在IIS 7.5中使用传出异步Web请求时可伸缩性问题 [英] Scalability issue when using outgoing asynchronous web requests on IIS 7.5

查看：435 发布时间：2016/6/5 19:29:09 asp.net iis asynchronous queue

本文介绍了在IIS 7.5中使用传出异步Web请求时可伸缩性问题的处理方法，对大家解决问题具有一定的参考价值，需要的朋友们下面随着小编来一起学习吧！

问题描述

的以下长描述了一点，但它是一个相当棘手的问题。我曾试图掩盖我们所知道的有关问题，以缩小搜索范围。现在的问题是超过一个基于单一问题一正在进行的调查，但我认为它可以帮助其他人。但请在评论中添加信息或纠正我，如果你觉得我说错了下面一些假设。的

更新19/2，2013：：我们已经清除了一些这方面的问号，我有存在的主要问题是，我将在下面更新的理论。不准备写一个解决回应它尚未虽然。的

UPDATE 19/2, 2013: We have cleared some question marks in this and I have a theory of what the main problem is which I'll update below. Not ready to write a "solved" response to it yet though.

更新24/4 2013年：事情已经在生产中稳定（虽然我相信这是暂时的），而现在，我认为这是由于两方面的原因。 1）端口的增加，和2）降低发送（转发）请求的数目。我将继续此更新进一步的倒在正确的上下文。的

UPDATE 24/4, 2013: Things have been stable in production (though I believe it is temporary) for a while now and I think it is due to two reasons. 1) port increase, and 2) reduced number of outgoing (forwarded) requests. I'll continue this update futher down in the correct context.

我们正在做我们的生产环境中的确定为什么当太多传出异步Web服务请求正在做我们的IIS Web服务器不结垢（一个传入的请求可能触发多个传出请求调查）。

We are currently doing an investigation in our production environment to determine why our IIS web server does not scale when too many outgoing asynchronous web service requests are being done (one incoming request may trigger multiple outgoing requests).

CPU只在20％左右，但我们收到的HTTP传入的请求，并多次传出Web请求503错误出现以下情况例外：SocketException：由于系统缺乏足够的缓冲区无法执行套接字上的操作空间或者因为队列已满的显然是有可扩展性瓶颈的地方，并需要我们找出它是什么，如果它是可以通过配置来解决它。

CPU is only at 20%, but we receive HTTP 503 errors on incoming requests and many outgoing web requests get the following exception: "SocketException: An operation on a socket could not be performed because the system lacked sufficient buffer space or because a queue was full" Clearly there is a scalability bottleneck somewhere and we need to find out what it is and if it is possible to solve it by configuration.

应用程序上下文：

我们正在运行IIS 7.5版在Windows 2008 R2 64位操作系统使用.NET 4.5集成的托管管道。我们只使用1在IIS工作进程。硬件略有不同，但用于检查错误的机器是英特尔至强8核（16线程超）。

We are running IIS v7.5 integrated managed pipeline using .NET 4.5 on Windows 2008 R2 64 bit operating system. We use only 1 worker process in IIS. Hardware varies slightly but the machine used for examining the error is an Intel Xeon 8 core (16 hyper threaded).

我们使用同步和异步Web请求。那些异步正在使用新的.NET异步支持，使每个传入的请求使应用到其他服务器上保留的TCP连接（保持活动）多个HTTP请求。同步请求执行时间为0-32低MS（发生因线程上下文切换时间较长）。对于异步请求，执行时间可请求被中止长达120毫秒之前。

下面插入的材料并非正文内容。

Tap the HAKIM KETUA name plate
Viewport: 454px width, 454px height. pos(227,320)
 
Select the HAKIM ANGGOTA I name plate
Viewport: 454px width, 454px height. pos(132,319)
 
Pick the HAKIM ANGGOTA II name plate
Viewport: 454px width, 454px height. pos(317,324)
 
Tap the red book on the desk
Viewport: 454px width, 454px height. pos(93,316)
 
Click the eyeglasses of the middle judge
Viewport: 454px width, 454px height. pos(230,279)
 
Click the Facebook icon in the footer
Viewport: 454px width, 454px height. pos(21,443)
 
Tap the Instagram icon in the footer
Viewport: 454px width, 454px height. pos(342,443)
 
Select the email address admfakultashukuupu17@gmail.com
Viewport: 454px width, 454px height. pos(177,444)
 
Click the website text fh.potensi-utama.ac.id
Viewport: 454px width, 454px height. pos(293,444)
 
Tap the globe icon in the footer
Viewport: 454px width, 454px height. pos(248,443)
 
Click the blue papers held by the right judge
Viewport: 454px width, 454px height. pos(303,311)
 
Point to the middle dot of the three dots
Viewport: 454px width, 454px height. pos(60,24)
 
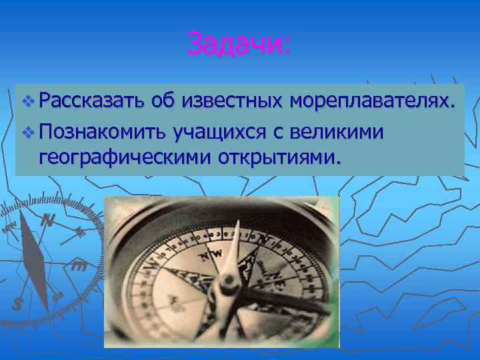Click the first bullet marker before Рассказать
(x=27, y=102)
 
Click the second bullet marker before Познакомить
(x=27, y=133)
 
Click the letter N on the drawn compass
(x=47, y=219)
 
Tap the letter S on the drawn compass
(x=18, y=304)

We use both asynchronous and synchronous web requests. Those that are asynchronous are using the new .NET async support to make each incoming request make multiple HTTP requests in the application to other servers on persisted TCP connections (keep-alive). Synchronous request execution time is low 0-32 ms (longer times occur due to thread context switching). For the asynchronous requests, execution time can be up to 120 ms before the requests are aborted.

通常，每个服务器最多可服务〜1000传入的请求。即将离任的请求〜300请求/ sec到〜600请求/秒时，问题就开始出现。只有传出异步时出现问题。请求在服务器上启用，我们去上面的传出请求（〜600 req./s）的一定水平。

Normally each server serves up to ~1000 incoming requests. Outgoing requests are ~300 requests/sec up to ~600 requests/sec when problem starts to arise. Problems only occurs when outgoing async. requests are enabled on the server and we go above a certain level of outgoing requests (~600 req./s).

的问题可能的解决方案：

在这个问题上搜索互联网发现可能的解决方案的候选人过多。虽然，他们都非常依赖于.NET，IIS版本和操作系统，因此需要时间来找到我们的上下文（安诺2013年）的东西。

Searching the Internet on this problem reveals a plethora of possible solutions candidates. Though, they are very much dependent upon versions of .NET, IIS and operating system so it takes time to find something in our context (anno 2013).

下面是解决方案的候选人和我们来到迄今与问候我们的配置方面的结论的列表。我已经在以下主要类别分类所检测的问题领域，到目前为止：

Below is a list of solution candidates and the conclusions we have come to so far with regards to our configuration context. I have categorised the detected problem areas, so far in the following main categories:

某些队列（S）填写

使用TCP连接和端口问题的（更新19/2，2013：这是问题）的

资源太慢分配

内存问题（更新19/2，2013：这是最有可能的另一个问题）的

Some queue(s) fill up
Problems with TCP connections and ports (UPDATE 19/2, 2013: This is the problem)
Too slow allocation of resources
Memory problems (UPDATE 19/2, 2013: This is most likely another problem)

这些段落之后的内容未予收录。